We had the intake with the therapist in our home last Wednesday and should be getting a call from the Behavior Coach any day to get that going. Wendel is going out of town for work for a month on Sunday and I'm nervous about that but hopeful that we'll make it okay and I won't lose it. Some women from the ward are going to help me in the evenings, which I am very grateful for.

Gotta run to get Norah now.

Thursday, August 30, 2018

An update

School started about a month ago, so that's good. Josh loves Kindergarten and learning Spanish. He has come to terms with the toilet in his classroom, thanks to Wendel working him through it on Meet-the-Teacher night, so there aren't any issues there (he has a fear of most toilets). Oliver seems to like school okay but feels like 3rd Grade is a lot harder than 2nd. He has already had two refocus sheets (for not paying attention, talking in class, playing with his pencil, arguing with an adult, etc). Mornings are difficult because the boys have to get up at 5:45 to make the bus that comes at 6:22. Josh especially struggles with being able to focus and move quickly to complete the tasks necessary to get out the door. It was really hard the first couple of weeks (both boys were grounded for one week from playing with friends because they would not follow directions and missed the bus as a result) but now it's going better. Oliver often gets up on his own and Josh will move a little faster if I'm sitting in his room with him while he gets dressed. Afternoons can be very challenging as well. Usually Josh is in a pretty good mood when he gets off of the bus (he's often the first one off and runs to me and hugs me) but sometimes he's not. Oliver is usually grumpy. The minute they get into the car, or sometimes before, the boys start fighting - teasing, pushing, yelling, blaming, annoyed with each other, etc. It mostly continues that way until bedtime, which is really hard for me.

I really think Josh has ADHD. His doctor is monitoring him for it but wants to see if it manifests at school before she diagnoses him. Both of his preschool teachers expressed concerns about it and it is very apparent here at home. We see difficulty focusing, not sitting in his chair at dinner (he stands on the bar at the bottom of the chair and rocks the chair), he often can't remember what task he was assigned a minute prior, he has difficulty controlling his emotions (especially anger - he explodes instantaneously), he repeats a lot of the same behaviors over again, even though those behaviors have yielded negative results in the past, etc.

While we have seen some improvement with Oliver's behavior, it feels like one step forward and two steps back.
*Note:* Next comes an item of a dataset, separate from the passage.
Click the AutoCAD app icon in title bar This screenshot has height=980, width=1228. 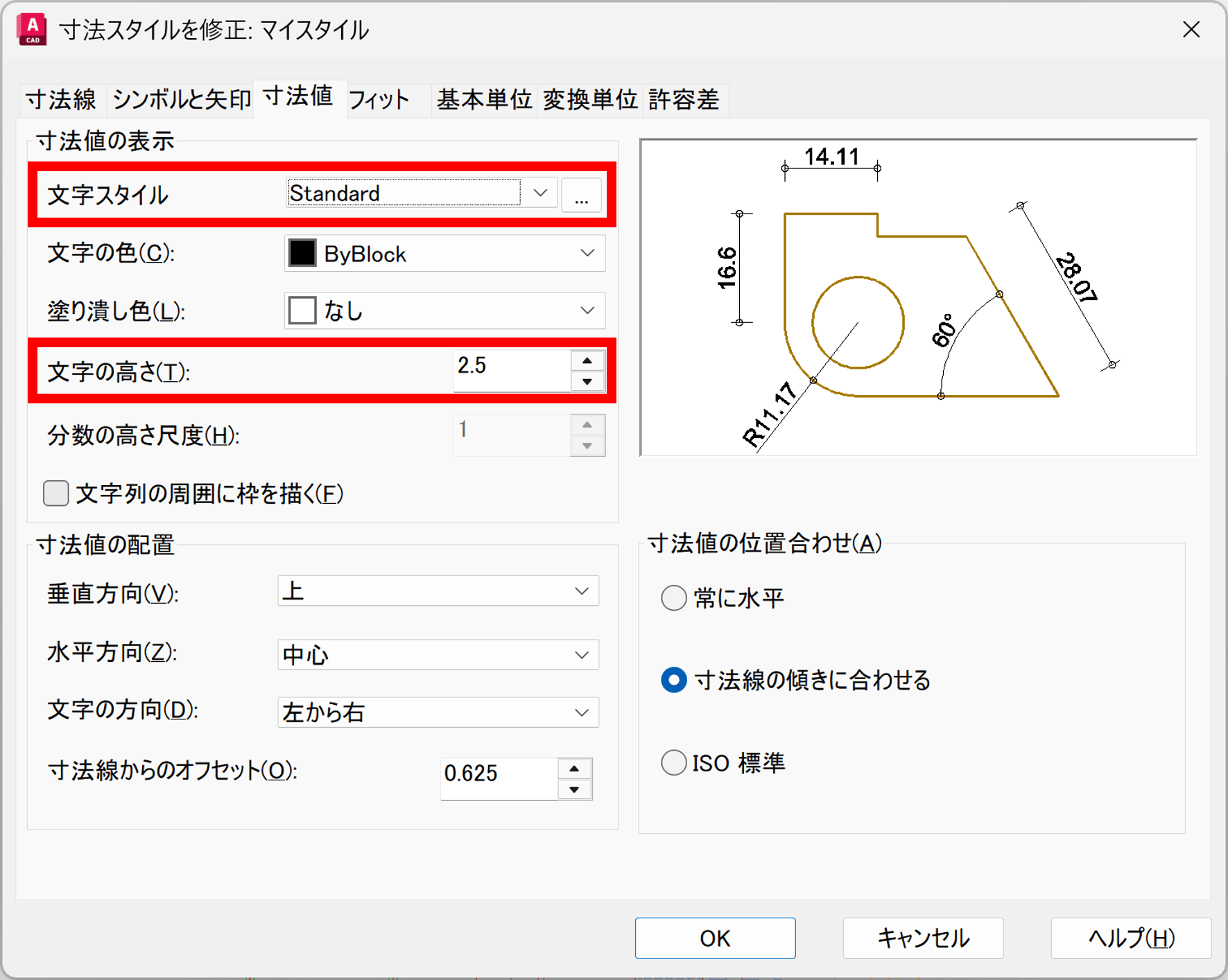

We constantly feel frustrated, discouraged and like we are failing him. There is a little bit of hope though. We are going to start in-home behavior coaching. The people at this agency all have first hand experience with special needs kids and our behavioral coach has a degree in Special Education. She has worked with ODD and ADHD kids before. I need this to work. Holding onto this hope.


Friday, July 20, 2018

So ready.

Summer Camp has ended, basketball has ended, and now there are two weeks of summer left before school starts. The boys fight SO MUCH. The days are difficult. I feel like my energy is so drained by the end of the day after listening to constant fighting, tattling, potty words, emotional meltdowns, not listening, asking over and over, etc. Life feels really hard right now in that regard. We've had some fun times this summer, including Sunsplash as a family earlier this week, but I'm definitely ready for school to start. Bring it on.